“On est là !”, la signature

Signature du livre de Serge D’Ignazio, On est là ! (éditions Adespote), le vendredi 25 septembre 2020, à la librairie Le Monte-en-l’air (2, rue de la Mare, 75020 Paris).

Photos : © Ishta

Légendes des photos sur la galerie On est là !

Serge D’Ignazio a photographié tous les cortèges parisiens des Gilets jaunes depuis le premier rassemblement du 17 novembre 2018. Son travail, par sa qualité photographique et son humanisme, est un document sans équivalent. Son livre (édition Adespote) rassemble cent cinquante de ses photos en noir et blanc. Elles sont accompagnées d’une dizaine de textes – récits ou commentaires – d’acteurs et d’actrices du mouvement des Gilets jaunes.

Ludivine Bantigny : “Prises au plus près des femmes et des hommes mobilisé·es, ces photos disent l’expérience sensible du politique : la joie de prendre part à l’événement et toutes les émotions qui s’y mêlent, indignation, colère et rage, bonheur, enthousiasme et espoir. Les photos de Serge D’Ignazio sont un témoignage rare sur cette prise de parole immense.”

Un sacré coup d’œil (préface de On est là !)

L’un de ses deux Fuji X-Pro2 en main, avec une focale fixe (16 mm ou 90 mm) montée solidement sur le boîtier tout-terrain, un appareil qu’il pose volontiers sur la table, comme un outil qu’il ne peut laisser au vestiaire, lorsqu’il est invité sur un plateau de télévision[1], Serge D’Ignazio colle son œil de lynx au viseur, déclenche l’obturateur… Et une nouvelle image, aux noirs et gris profonds – “riches” comme disent les initiés – est récoltée. Une image parmi des milliers, documentant, détaillant, donnant à vivre ou à revivre au plus près tous les “Actes” des Gilets jaunes, depuis le premier d’entre eux, un évènement qui l’a sidéré, un certain samedi 17 novembre 2018. Une image qui est, souvent, une icône.

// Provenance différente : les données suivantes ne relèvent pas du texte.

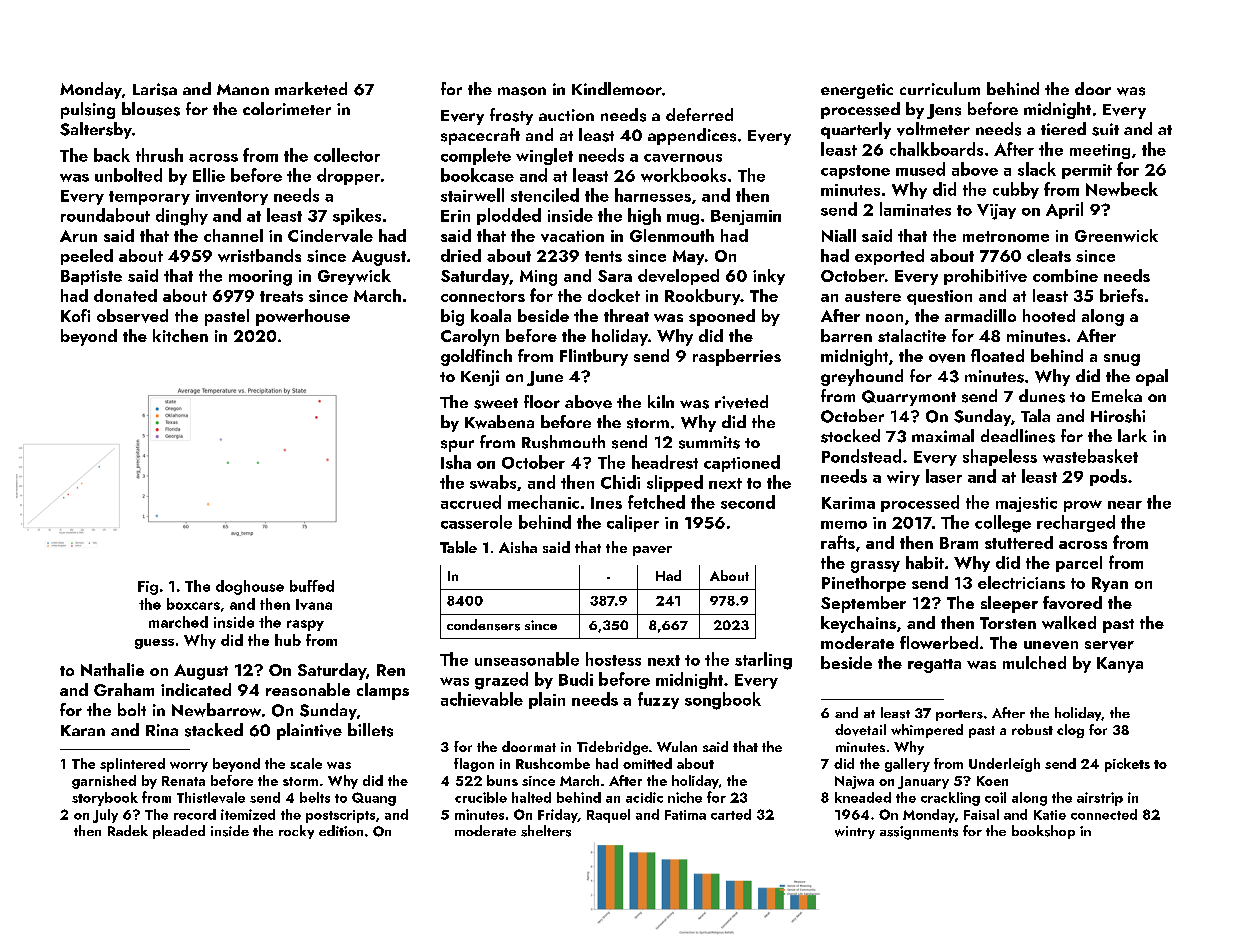 The width and height of the image is (1233, 952). I want to click on parcel, so click(1079, 564).
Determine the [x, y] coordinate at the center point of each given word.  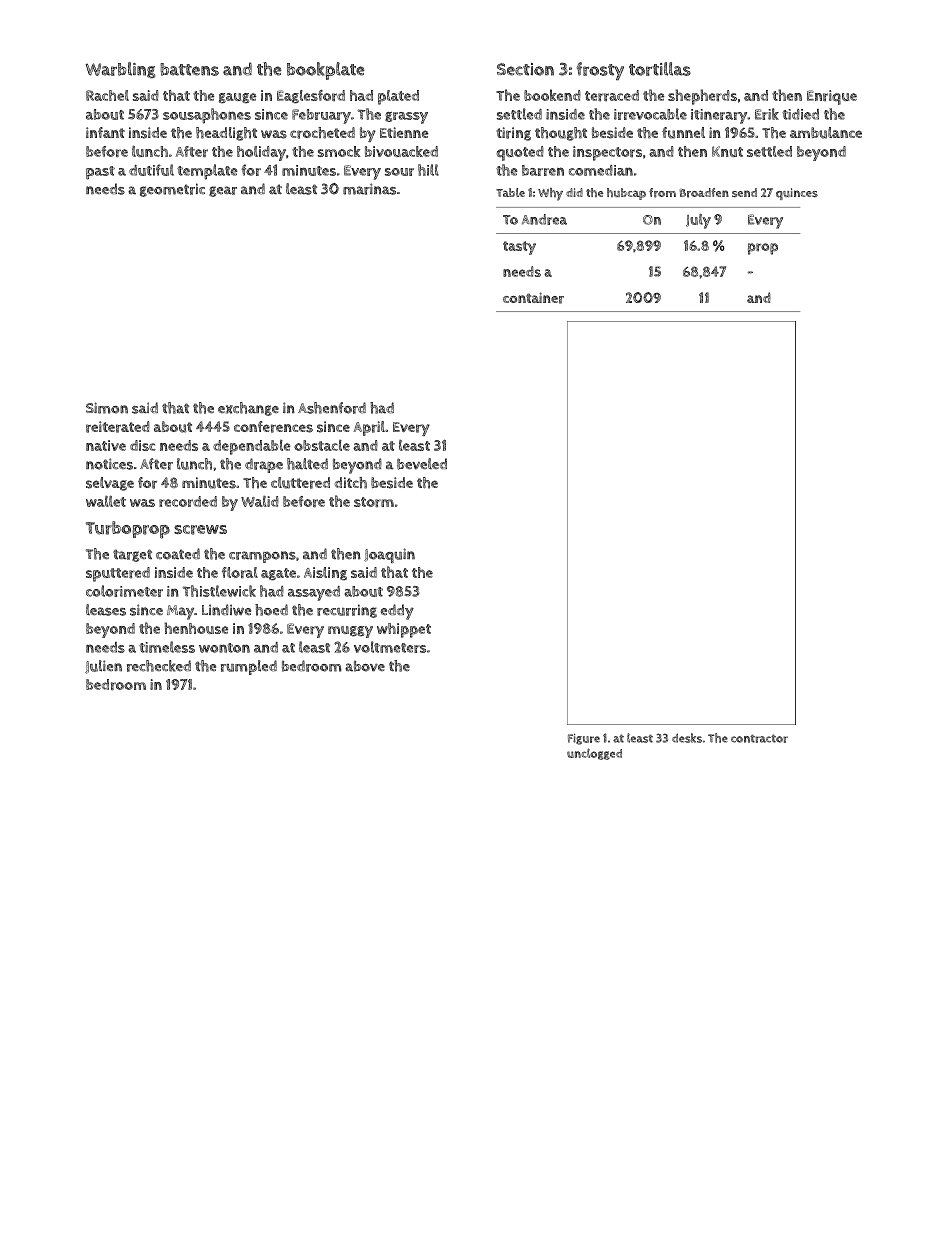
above [365, 666]
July [698, 221]
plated [398, 97]
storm [374, 502]
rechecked [159, 666]
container [533, 298]
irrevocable [650, 114]
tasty [519, 248]
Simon [107, 408]
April [369, 428]
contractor [759, 738]
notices [109, 464]
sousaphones [207, 116]
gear [223, 191]
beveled [422, 464]
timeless [167, 647]
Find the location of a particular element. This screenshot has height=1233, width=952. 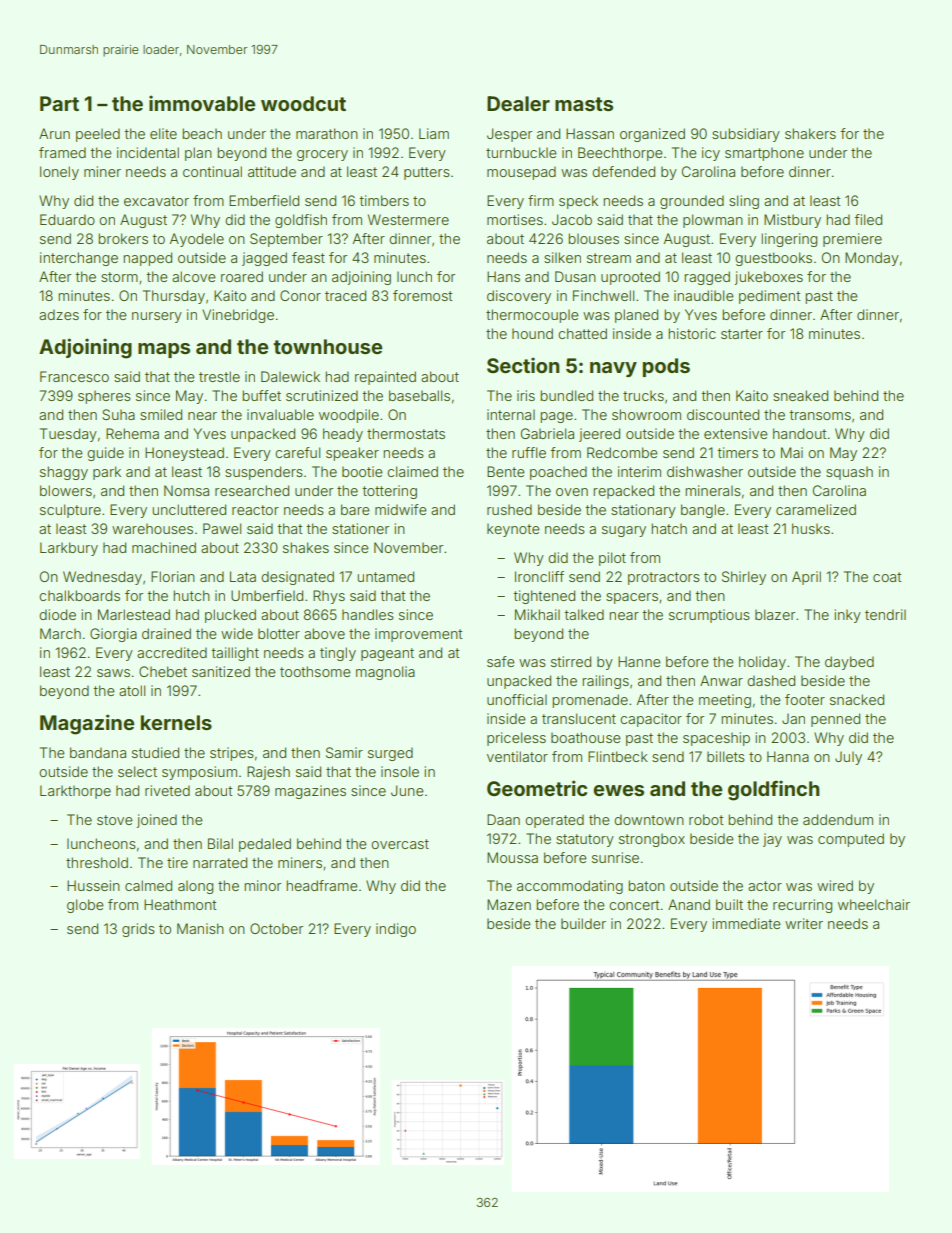

hutch is located at coordinates (191, 595).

Car Serge D’Ignazio a un sacré coup d’œil. Il a le réflexe (son appareil n’en est pas un, s’inscrivant plutôt dans la vénérable tradition des Leica M) d’un documentariste chevronné, systématique, social (les Américains disent joliment “concerned”) et humaniste. A la façon des “grands” du reportage français, inventé et exporté dans le monde entier par les célèbres agences Magnum, Rapho, Viva, Gamma, Sygma, Vu et Sipa. Ô Capa, Riboud, Koudelka, Depardon, Vink, Morvan, Zachmann… Oui, ce soi-disant “amateur” a le courage (il en faut beaucoup !), l’intuition et le sens artistique (cadrage, jeu des profondeurs de champ, densité des ombres et des lumières…) de tous ces photojournalistes dont Henri Cartier-Bresson a sublimé la démarche ainsi : “Pour ’’signifier’’ le monde, il faut se sentir impliqué dans ce que l’on découpe à travers le viseur. Photographier : c’est dans un même instant et en une fraction de seconde reconnaître un fait et l’organisation rigoureuse de formes perçues visuellement qui expriment et signifient ce fait. C’est mettre sur la même ligne de mire la tête, l’œil et le cœur.”

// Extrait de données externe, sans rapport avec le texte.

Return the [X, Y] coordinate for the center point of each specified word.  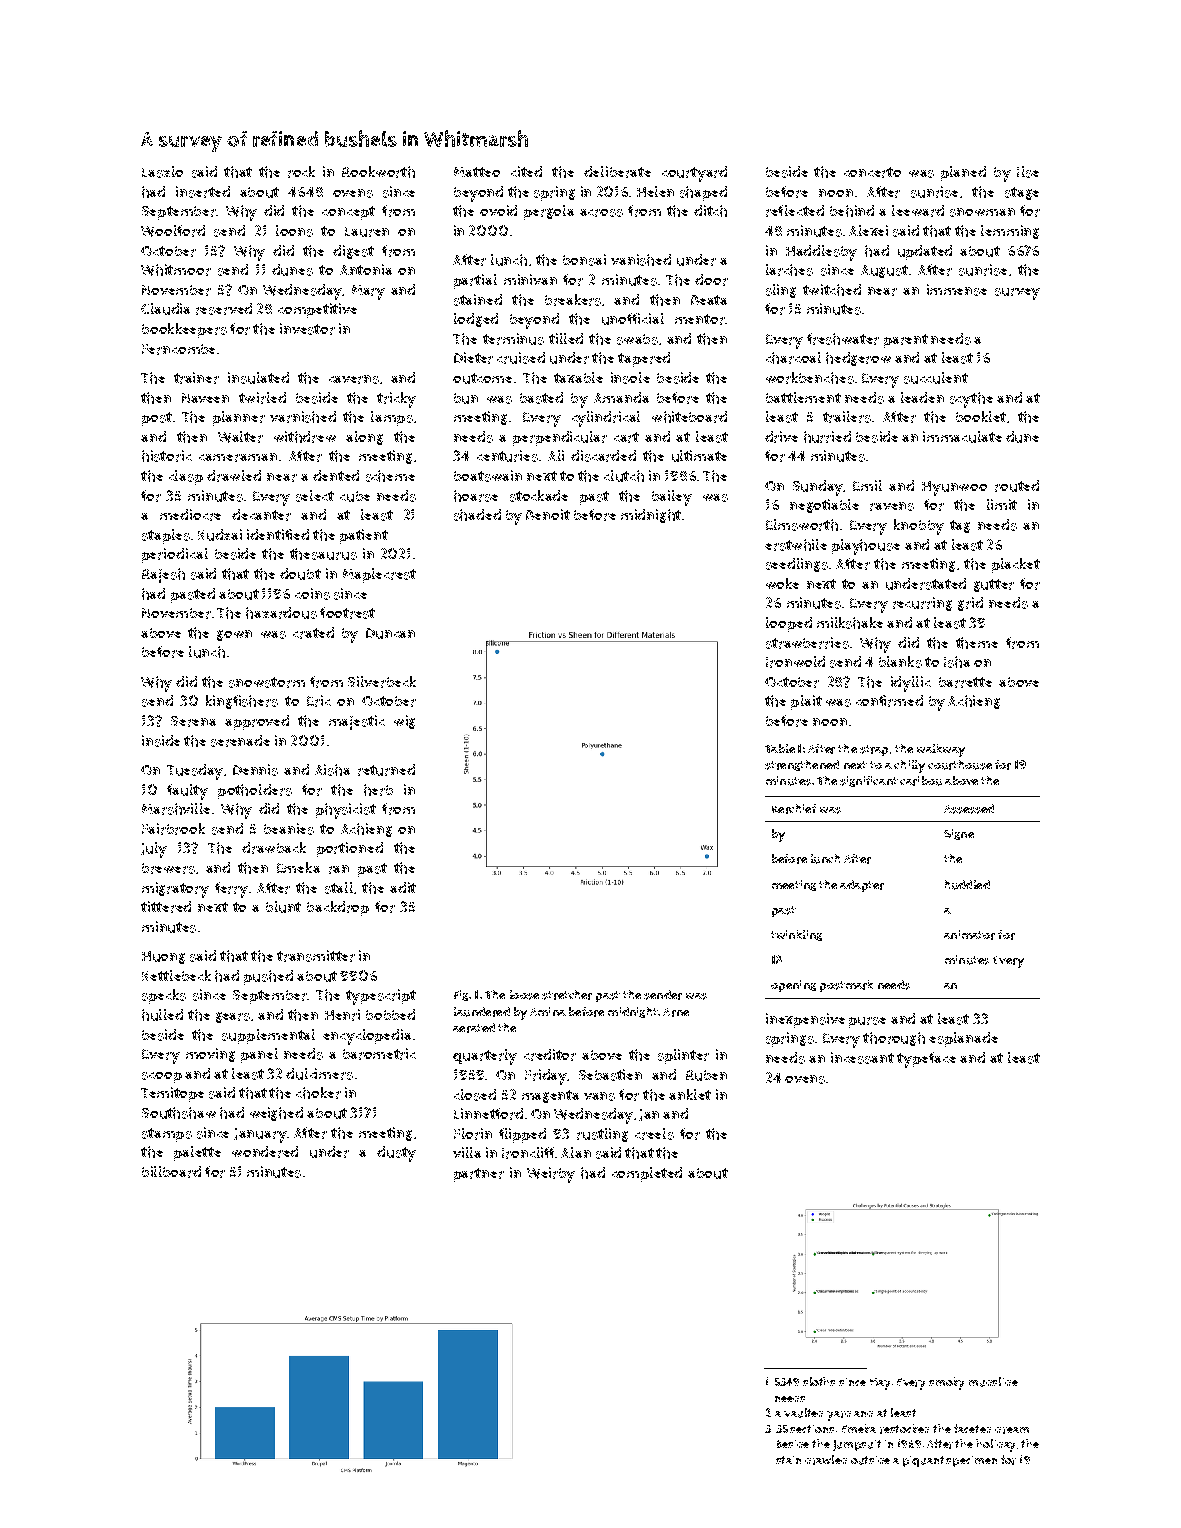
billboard [171, 1172]
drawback [274, 848]
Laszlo [162, 172]
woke [782, 583]
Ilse [1028, 172]
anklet [690, 1094]
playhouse [866, 547]
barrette [965, 682]
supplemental [268, 1036]
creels [654, 1134]
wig [404, 722]
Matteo [477, 172]
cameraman [238, 457]
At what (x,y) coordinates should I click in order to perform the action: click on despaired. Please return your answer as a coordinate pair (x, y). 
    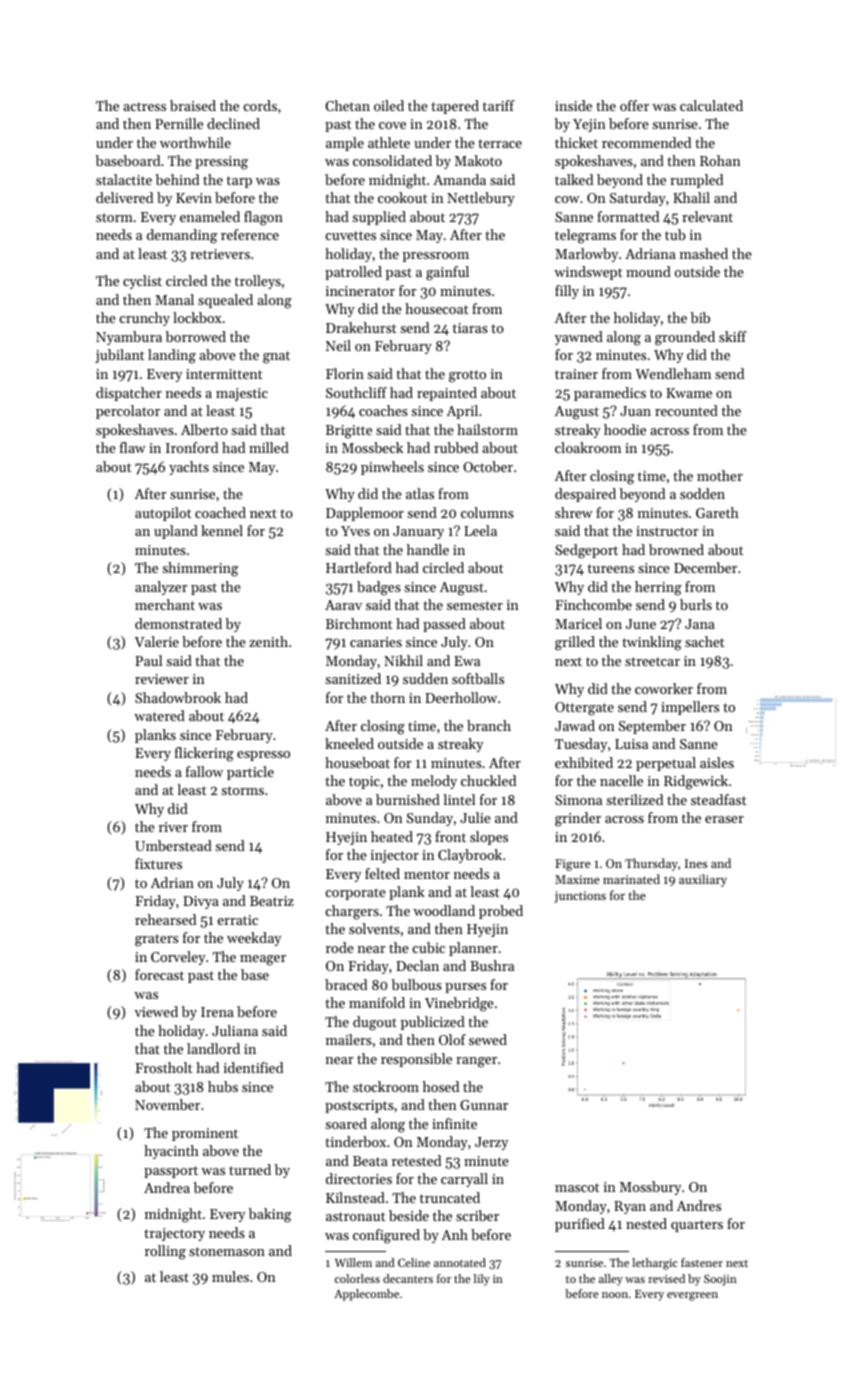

En ces temps où l’État, pour défendre un capitalisme sans-pitié, a laissé sa milice éborgner, en quelques mois, des dizaines de manifestants inoffensifs, profanant sciemment leur humanité, Serge D’Ignazio n’a cessé d’aligner sa conscience, son œil et son cœur, photographiant à ses risques et périls tous les acteurs, toutes les joies et tous les drames des Actes des Gilets jaunes. Son coup d’œil nous donne à voir, chaque semaine, ce qui nous fait battre le cœur et nourrit nos pensées. Il y a du chamanisme dans son courage de la vérité et, regardant ses images, j’entends le chant d’Héhaka Sapa Black Elk (Elan noir), homme sacré de la tribu des indiens Lakota (Sioux) : “L’Œil de mon cœur (’’Ishta’’) voit toute chose. Le cœur est le sanctuaire au centre duquel se trouve un petit espace où habite le Grand-Esprit et ceci est l’Œil (’’Ishta’’). Ceci est l’Œil du Grand-Esprit par lequel Il voit toute chose et par lequel nous le voyons…”

Antoine Peillon

[1] “Les Gilets jaunes comme vous ne les avez jamais vus”, entretien de Denis Robert avec Brice Le Gall et Serge d’Ignazio, Le Média, 25 septembre 2019.